Vox Media Welcomes a Bidding War

America post Staff
19 Min Read

Penske Media invested $100 million in Vox Media in 2023. Given that Penske Media was not part of a round of financing, and that it was the last (public) investor in the company, the first cash to come from a sale could be earmarked for Penske. 

If the deal were structured with a standard preferred equity arrangement, this would likely be the dynamic. In that case, Vox Media would find itself divested of its best brands without any cash to show for it. 

Such a situation would likely spur Vox Media to sell the rest of its portfolio to a suite of individual bidders, in the same way that other media companies with broad portfolios—G/O Media, Recurrent Ventures, Condé Nast—have lately taken to whittling them down through a series of sales and spinoffs. 

Capital One recently kicked the tires on Eater, according to Puck. Several other bidders are currently submitting offers to Vox Media, according to multiple sources. Vox Media has the luxury of not needing to sell anything right now. But once it parts ways with its premiere assets that dynamic could change rapidly.

Talking Heds

Cut and Paste, and Jezebel (SCOOP): When Paste Magazine acquired the beloved independent outlets Jezebel and Splinter from G/O Media almost three years ago, I was thrilled but skeptical. I was happy to see the brands return to publishing, but the commercial strategy seemed underbaked. Given their subject matter—feminist commentary and left-wing politics, respectively—both Jezebel and Splinter were infamously difficult to monetize through open-exchange advertising, but their new owner, Josh Jackson, offered no convincing alternative for their monetization. Now, the wheels appear to be coming off. In recent weeks, Paste has laid off staff, shuttered its gaming vertical, and parted ways with longtime Jezebel editor in chief Lauren Tousignant. 
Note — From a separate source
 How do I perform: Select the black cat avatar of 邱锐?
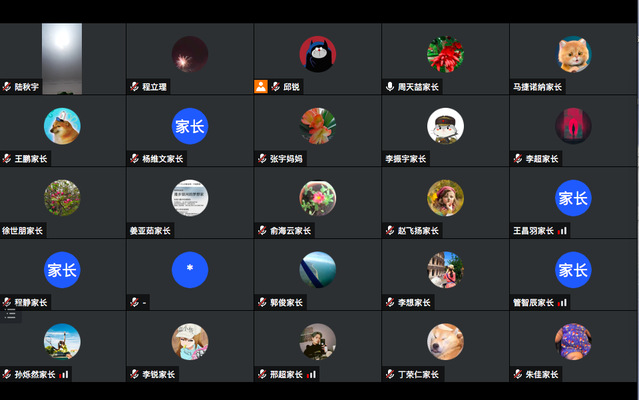317,54
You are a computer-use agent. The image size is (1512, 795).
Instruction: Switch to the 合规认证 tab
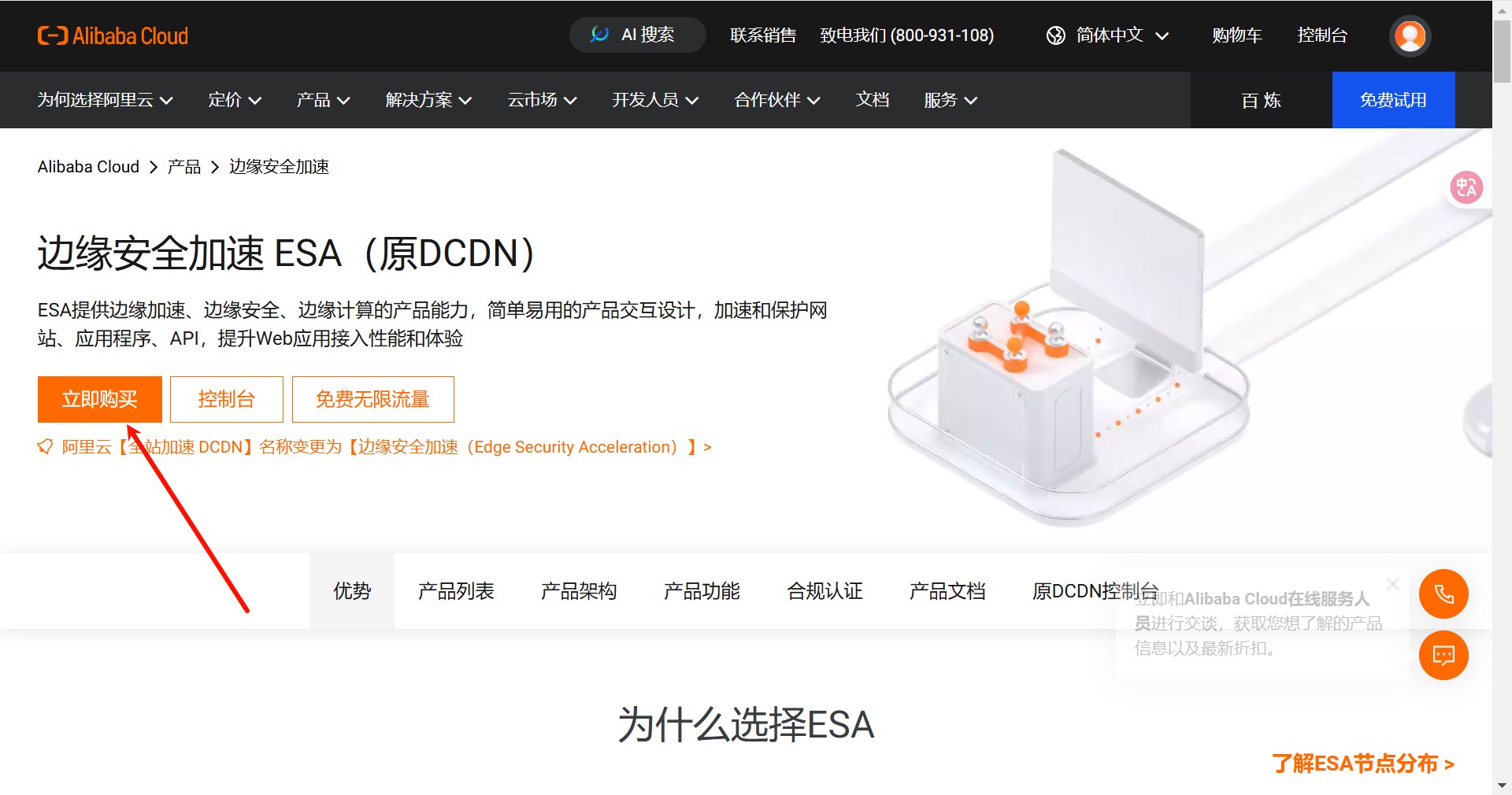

Insiders say the trouble started in September, when Jezebel published a piece, titled We Paid Some Etsy Witches to Curse Charlie Kirk, two days before Kirk was assassinated. The article, unsurprisingly, generated a traffic windfall, but it also prompted the money man behind Paste, Bill Sagan, to get more involved in his investment. Former staff are now openly pleading for another buyer to intervene and give Jezebel, Splinter, and their sister site AV Club a new home. When reached for comment, Jackson pointed to a handful of new hires the outlets have made in recent weeks, including Erik Adams and Monica Castillo.

Ziff Davis Buys Again: On Friday, the digital media firm Ziff Davis snapped up four media brands from Recurrent Ventures: the home design titles Dwell, Domino, and Business of Home, as well as the 154-year-old science publication PopSci. The company declined to share the purchase price, but an M&A source familiar with the space pegged the tie-up as likely under $20 million in total. The purchase is the latest in a string of acquisitions from Ziff Davis, which in recent years has also scooped up CNET, theSkimm, and Lifehacker. The tie-up is notable because it furthers Ziff Davis’ reputation as one of the last remaining buyers of digital media brands, as many investors are looking to exit the space. When I mentioned this observation to Ziff Davis CEO Vivek Shah in the past, he reframed it, saying, “What do I know that they don’t?” For Recurrent Ventures, the spin-off aims to focus its portfolio on its two strongest divisions, auto and military, according to CEO Andrew Perlman. As such, the two titles in the Recurrent portfolio that do not fit that description, Bob Vila and Futurism, might soon find themselves on the block.